Personal information
- Full name: João Carlos Proença Filipe
- Date of birth: 15 December 1972 (age 52)
- Place of birth: Lisbon, Portugal
- Height: 1.71 m (5 ft 7+1⁄2 in)
- Position(s): Midfielder

Youth career
- 1984–1990: Seixal

Senior career*
- Years: Team / Apps / (Gls)
- 1990–1994: Seixal
- 1994–1995: Louletano / 29 / (0)
- 1995–2004: Beira-Mar / 164 / (7)
- 2004–2005: Pinhalnovense / 11 / (0)
- 2005–2007: Seixal
- 2007–2009: Fabril / 49 / (0)
- 2009–2010: Paio Pires
- 2013–2014: Paio Pires / 3 / (0)

= Fusco (footballer) =

Portuguese footballer

João Carlos Proença Filipe (born 15 December 1972), known as Fusco, is a Portuguese former professional footballer who played as a midfielder.

==Club career==
Born in Lisbon, Fusco spent his entire professional career with S.C. Beira-Mar, amassing Primeira Liga totals of 54 games and one goal for the club over five seasons. He made his debut in the competition on 21 August 1998, starting and being sent off in a 2–1 away loss against S.C. Braga.

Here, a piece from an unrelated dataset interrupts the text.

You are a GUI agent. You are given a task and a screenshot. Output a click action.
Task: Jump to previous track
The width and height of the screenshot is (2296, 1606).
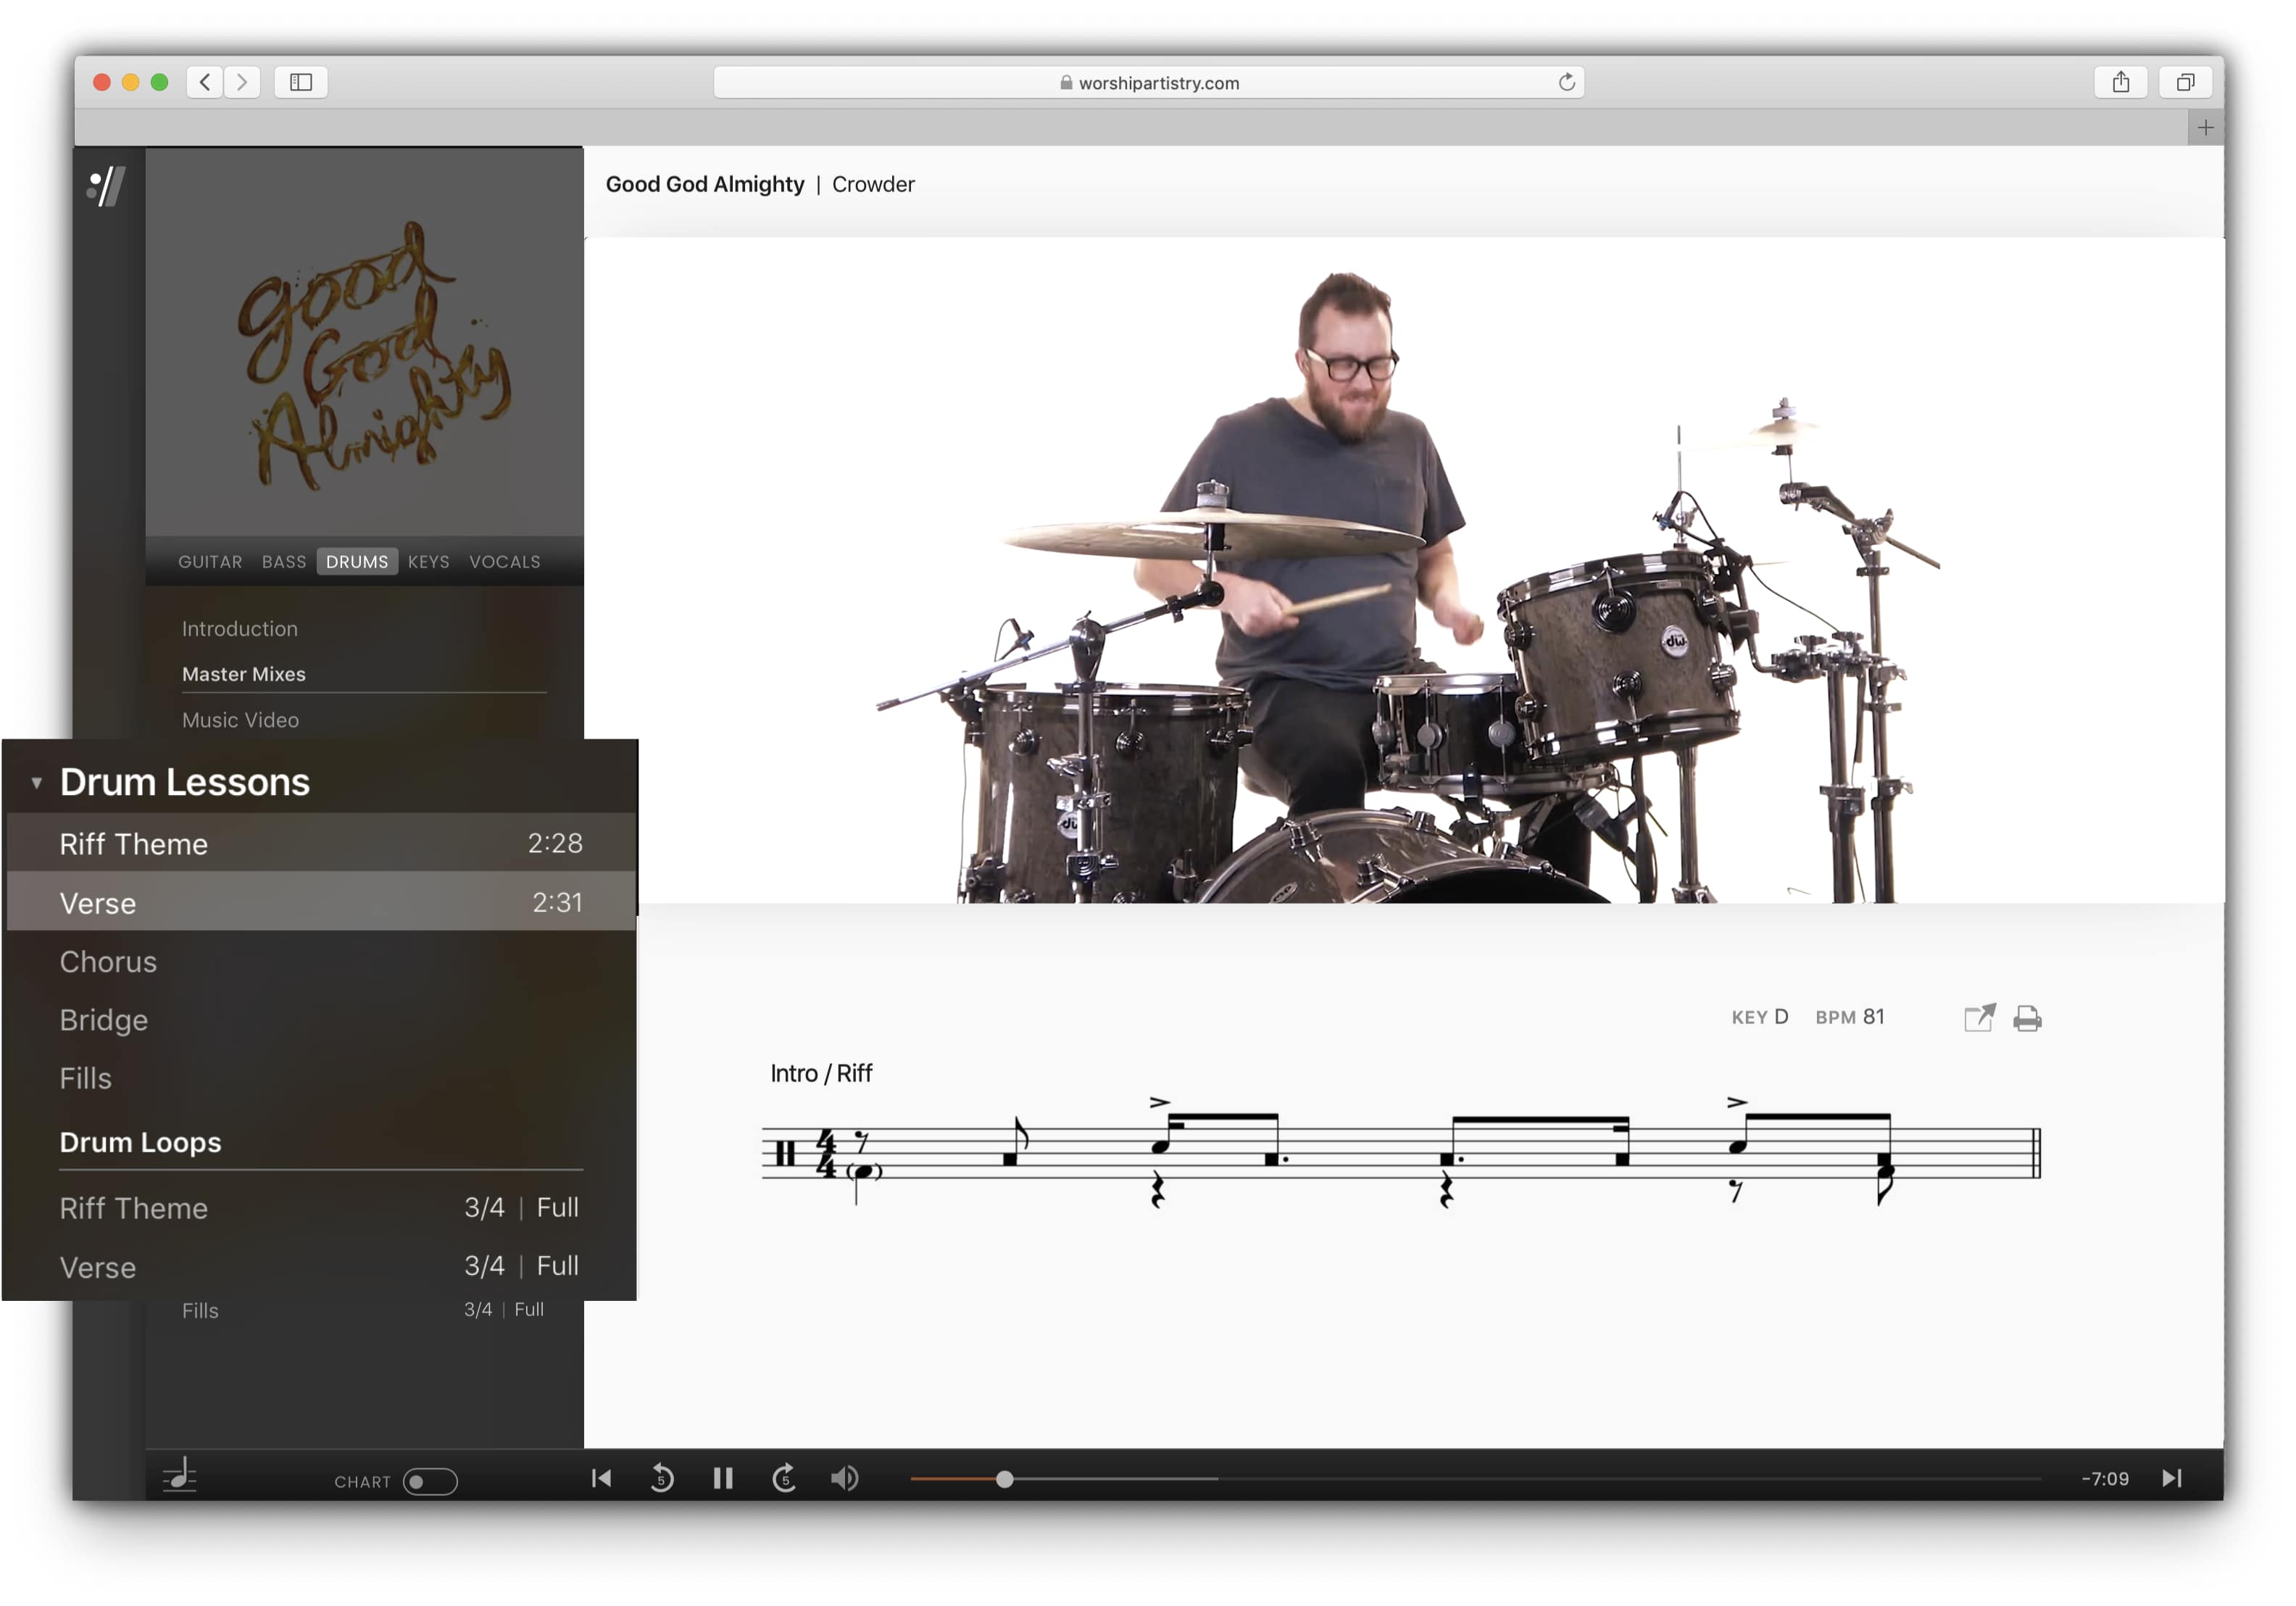[601, 1479]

On 19 June 1999, Fusco played the full 90 minutes of the final of the Taça de Portugal, helping the Aveiro side to their first and only major title after the 1–0 defeat of S.C. Campomaiorense. He scored his only goal in the Portuguese top division on 25 February 2001, opening the 2–0 victory at the same adversary and later providing an assist.